_Dataset extract_
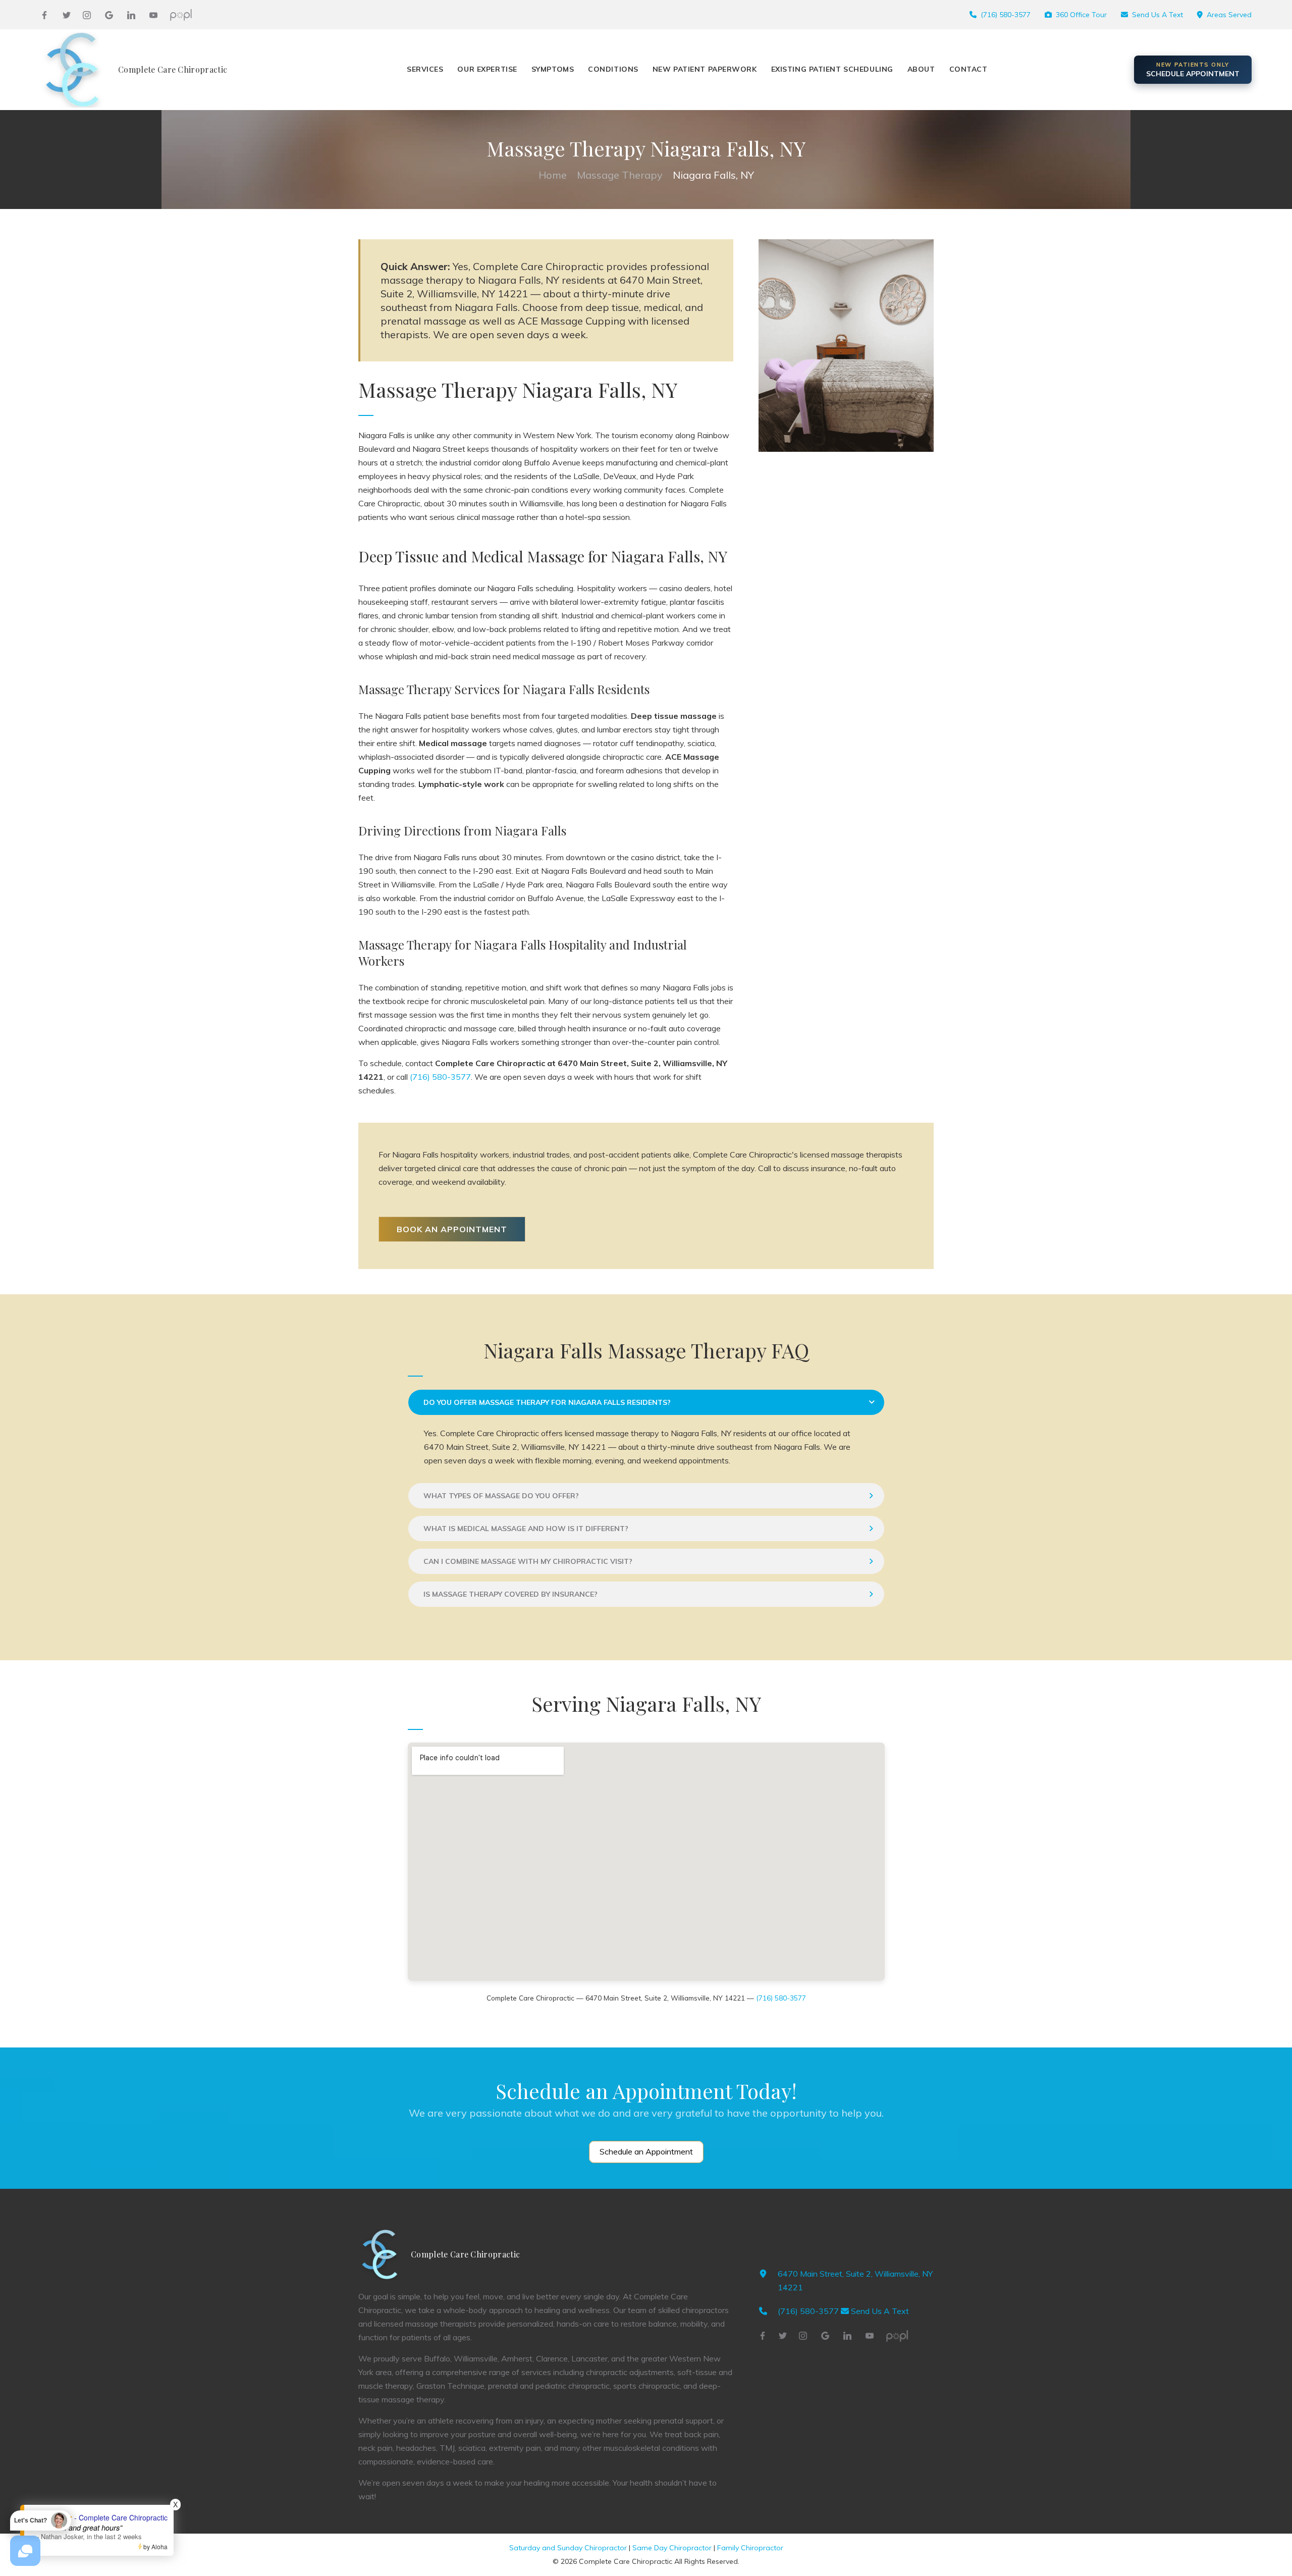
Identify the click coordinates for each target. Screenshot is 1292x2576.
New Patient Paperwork (705, 69)
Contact (968, 69)
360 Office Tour (1081, 14)
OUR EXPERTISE (487, 69)
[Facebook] (44, 15)
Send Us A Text (1157, 14)
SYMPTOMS (552, 69)
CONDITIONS (613, 69)
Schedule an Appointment (646, 2151)
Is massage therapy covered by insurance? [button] (510, 1594)
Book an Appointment (452, 1229)
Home (553, 175)
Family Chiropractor (750, 2547)
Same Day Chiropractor (672, 2547)
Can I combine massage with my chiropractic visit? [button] (527, 1561)
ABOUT (921, 69)
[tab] (646, 1402)
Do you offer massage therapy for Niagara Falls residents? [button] (547, 1402)
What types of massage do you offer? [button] (501, 1495)
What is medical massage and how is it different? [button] (525, 1528)
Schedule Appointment (1193, 69)
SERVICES (425, 69)
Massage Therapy (620, 175)
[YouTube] (153, 15)
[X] (67, 15)
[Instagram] (87, 15)
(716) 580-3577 (1006, 14)
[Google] (109, 15)
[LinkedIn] (131, 15)
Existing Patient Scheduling (832, 69)
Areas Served (1229, 14)
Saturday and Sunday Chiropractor (568, 2547)
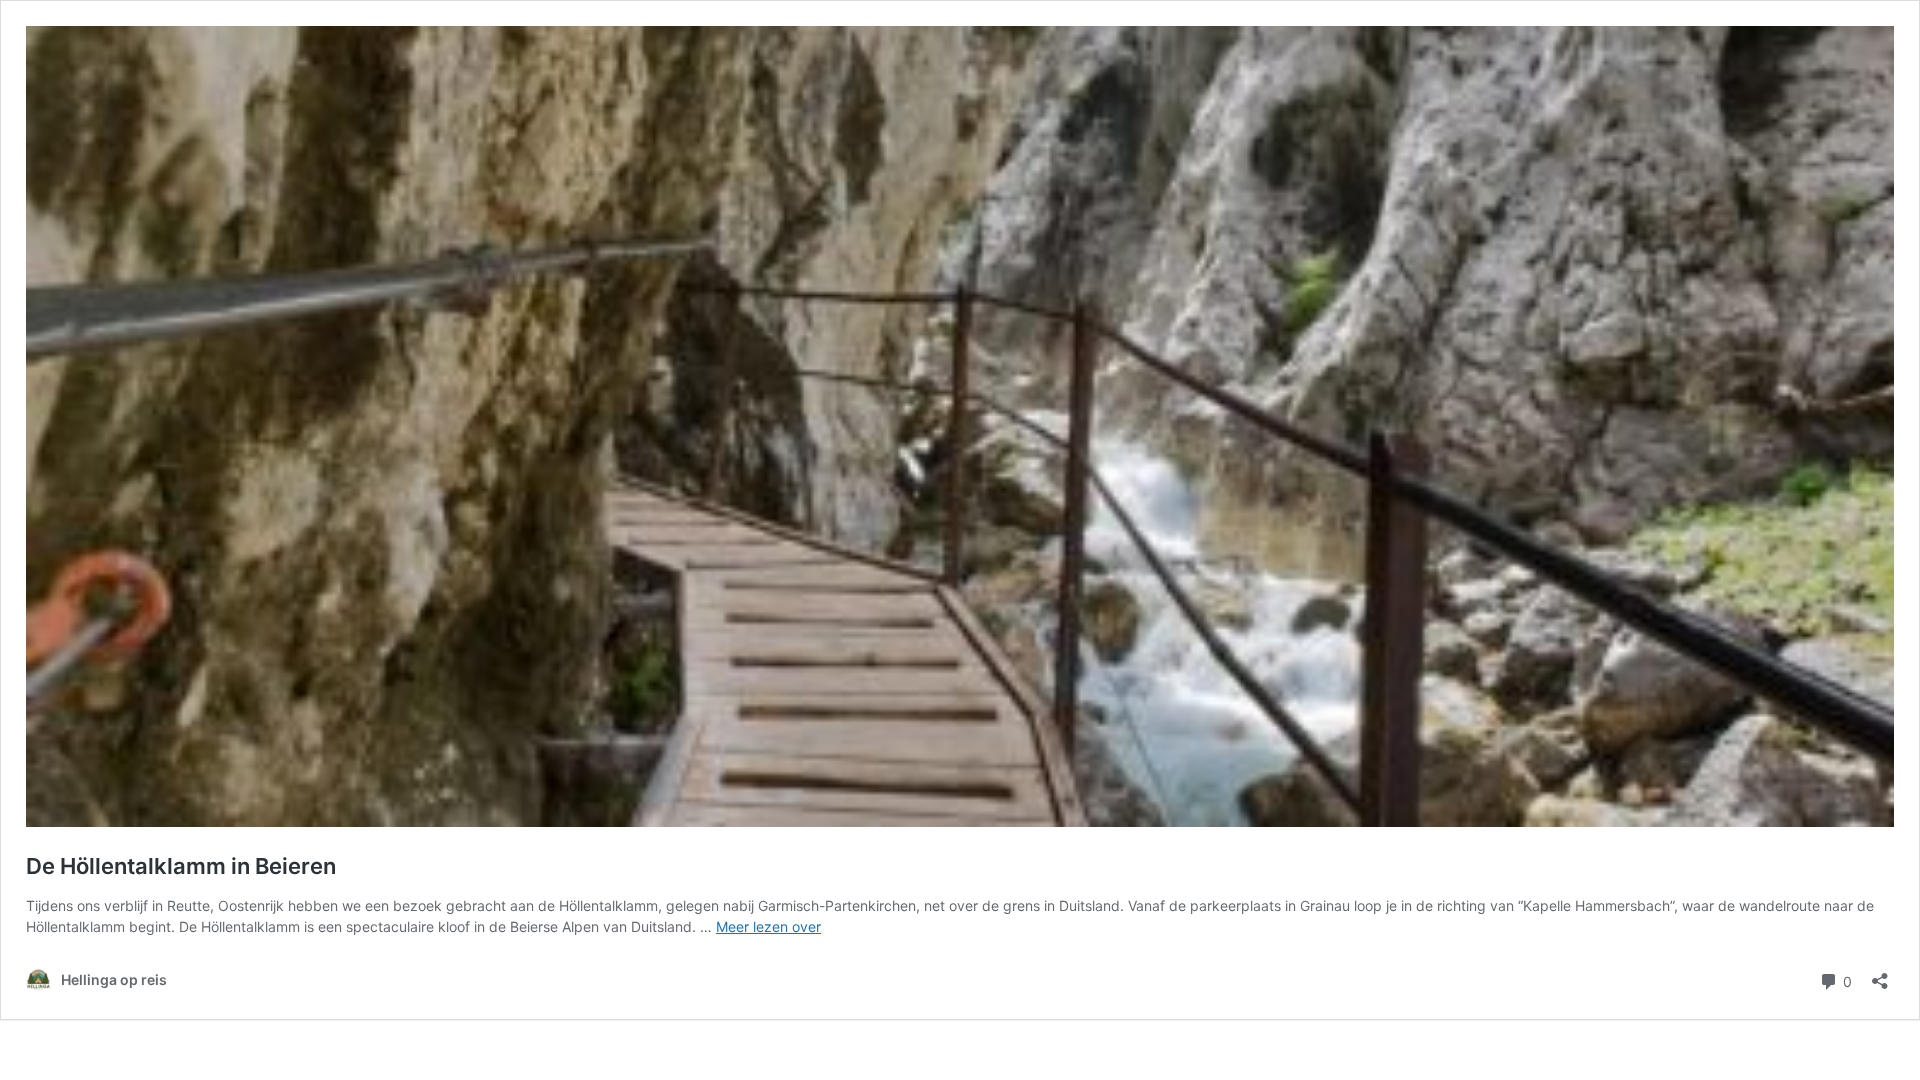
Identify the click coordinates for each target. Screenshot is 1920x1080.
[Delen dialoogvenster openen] (1880, 974)
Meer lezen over (768, 926)
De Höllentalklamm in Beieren (181, 866)
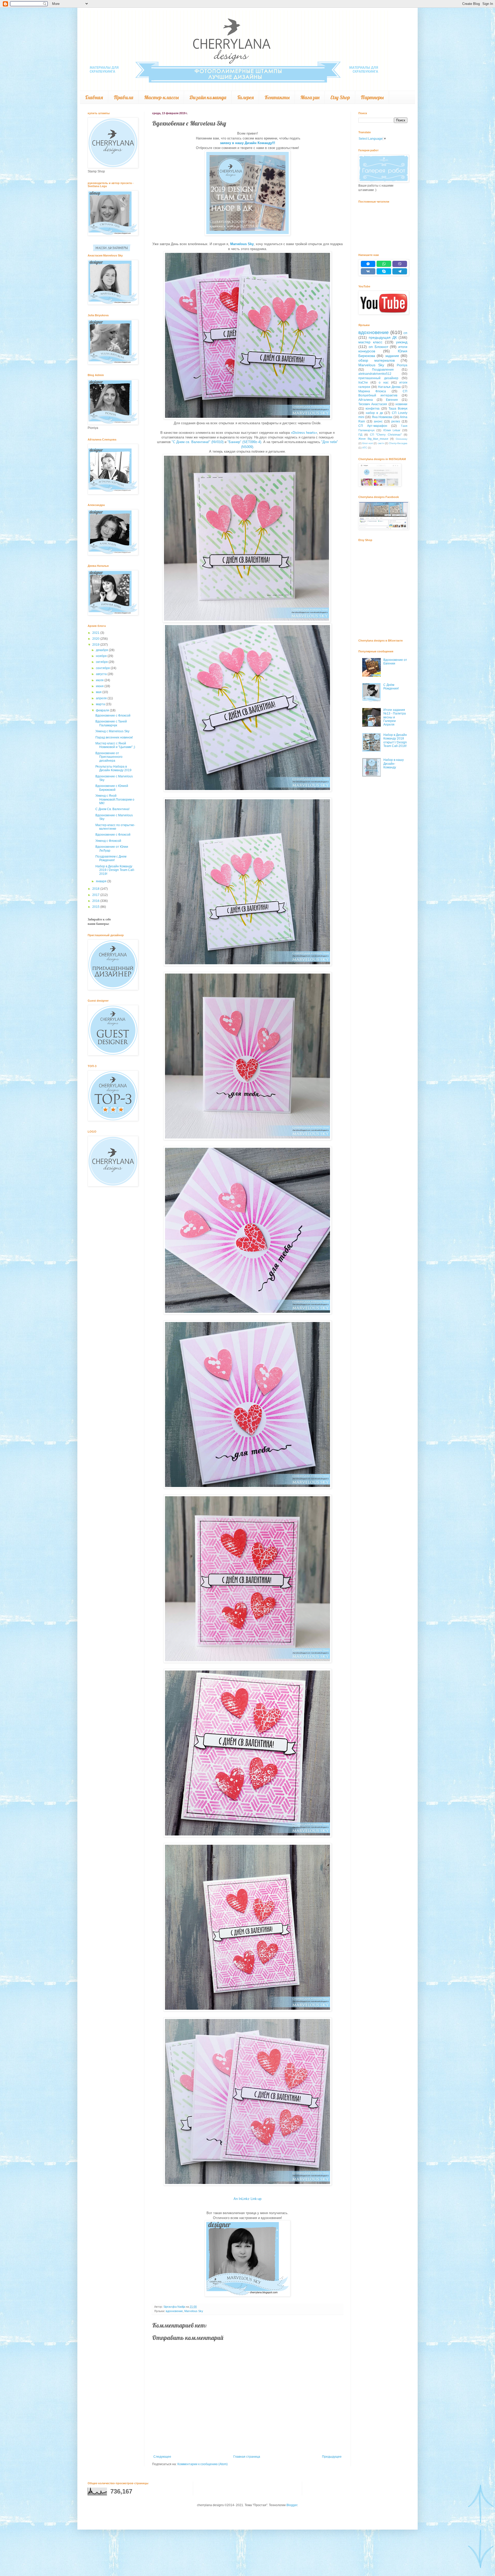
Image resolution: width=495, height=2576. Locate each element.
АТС (364, 447)
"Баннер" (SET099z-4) (244, 442)
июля (100, 680)
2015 (96, 907)
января (101, 881)
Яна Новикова (382, 417)
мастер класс (370, 342)
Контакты (277, 97)
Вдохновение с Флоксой (112, 715)
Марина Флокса (372, 391)
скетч (381, 443)
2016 (96, 901)
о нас (383, 382)
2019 (96, 644)
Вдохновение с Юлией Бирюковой (111, 787)
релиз (395, 421)
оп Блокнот (378, 347)
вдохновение (174, 2311)
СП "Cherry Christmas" (386, 434)
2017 (96, 895)
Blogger (291, 2505)
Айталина (365, 400)
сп (405, 333)
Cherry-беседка (398, 443)
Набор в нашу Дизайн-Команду (393, 763)
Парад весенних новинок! (114, 737)
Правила (123, 97)
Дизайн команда (207, 97)
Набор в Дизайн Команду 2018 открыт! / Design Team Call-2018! (395, 740)
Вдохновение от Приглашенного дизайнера (108, 756)
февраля (103, 710)
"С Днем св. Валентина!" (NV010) (198, 442)
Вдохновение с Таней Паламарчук (111, 723)
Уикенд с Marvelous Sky (112, 731)
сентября (103, 668)
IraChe (363, 382)
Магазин (309, 97)
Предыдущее (332, 2456)
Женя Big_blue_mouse (373, 438)
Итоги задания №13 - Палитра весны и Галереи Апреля (394, 717)
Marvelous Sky (242, 244)
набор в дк (374, 413)
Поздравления (383, 369)
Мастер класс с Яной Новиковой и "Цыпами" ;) (115, 745)
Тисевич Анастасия (372, 404)
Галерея (245, 97)
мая (99, 692)
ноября (102, 656)
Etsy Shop (340, 97)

_About this task_
Copy the listing above exactly, but only from the line with "Existing Patient Scheduling (832, 69)" through the line with "Вдохновение с Юлией Бирюковой (111, 787)", including those two lines and excluding any picture.

_Result_
Existing Patient Scheduling (832, 69)
Areas Served (1229, 14)
Saturday and Sunday Chiropractor (568, 2547)
Identify the click coordinates for each target. Screenshot is 1920x1080.
[Delen dialoogvenster openen] (1880, 974)
Meer lezen over (768, 926)
De Höllentalklamm in Beieren (181, 866)
Image resolution: width=495, height=2576. Locate each element.
АТС (364, 447)
"Баннер" (SET099z-4) (244, 442)
июля (100, 680)
2015 (96, 907)
января (101, 881)
Яна Новикова (382, 417)
мастер класс (370, 342)
Контакты (277, 97)
Вдохновение с Флоксой (112, 715)
Марина Флокса (372, 391)
скетч (381, 443)
2016 (96, 901)
о нас (383, 382)
2019 (96, 644)
Вдохновение с Юлией Бирюковой (111, 787)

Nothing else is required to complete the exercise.